Passage given:
---

Recently, I was at a dinner event and mentioned in conversation that I intend to be a homeschooling mother “when I grow up.” An acquaintance and fellow student sitting next to me responded that he was terribly glad his parents hadn’t chosen to homeschool him, as he would have gone crazy if his mother had taught him all he knew academically. Interestingly, that’s not a very uncommon reaction.
I have two significant reactions to that sort of remark. The first is to wonder why it is that someone who probably knows very little about homeschooling feels as if they should criticize someone else’s parenting decisions. It doesn’t make me mad, and it isn’t a very critical remark, but it’s such a frequent reaction and I have a hard time understanding it. After all, I would consider it tactless to say things like, “I’m glad I didn’t go to public school; they’re so dangerous” when someone mentions they went to public school.

---

Given material:
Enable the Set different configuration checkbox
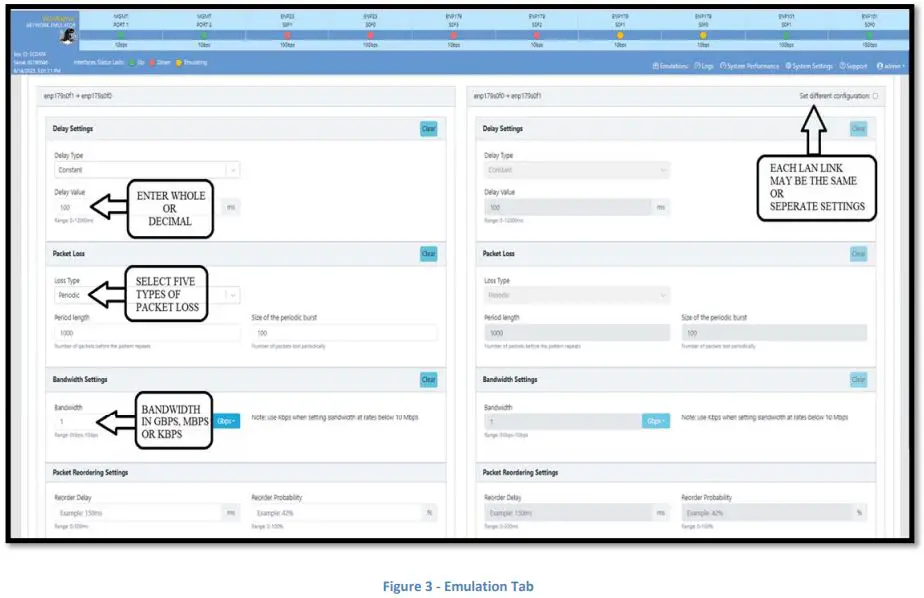 tap(875, 96)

---

Given problem A:
Translate the sentence "Interestingly, that’s not a very uncommon reaction." from the homeschooling passage into Spanish.
Given problem B:
Please shorten the paragraph of the homeschooling passage that begins "I have two significant reactions" while keeping its main facts.
Given problem C:
Carry on writing the homeschooling passage from its last sentence.
The listing has no role in this work.

Answer A:
Curiosamente, no es una reacción muy poco común.

Answer B:
The writer has two main reactions to such remarks. The first is puzzlement that someone who likely knows little about homeschooling feels entitled to criticize another person's parenting choices. The remark isn't very critical and doesn't cause anger, but it comes up often and is hard to understand. The writer would consider it tactless to answer someone's mention of public school with "I'm glad I didn't go to public school; they're so dangerous."

Answer C:
The thing that really strikes me, though, is the way people seem unable to imagine happily spending that much time with their families. Looking back on my childhood, having my mom always around and available and involved in my life was a huge deal. She was, and still is, a role model to me. Sure, we had our fights, but even in the middle of them I knew she loved me.
When I started going to public high school, Mom always packed my lunches for me and decorated the paper bags with stickers and silly quotes. My friends laughed, but they always wanted to see what was on my bag each day, and I loved it because I knew my mom loved me and took the time to look for things to make me smile. Once I forgot my lunch at home, and Mom brought it to me even as one of my teachers disgustedly declared, “I would never do that for my kids!” (And I’m glad I’m not your kid, I thought to myself).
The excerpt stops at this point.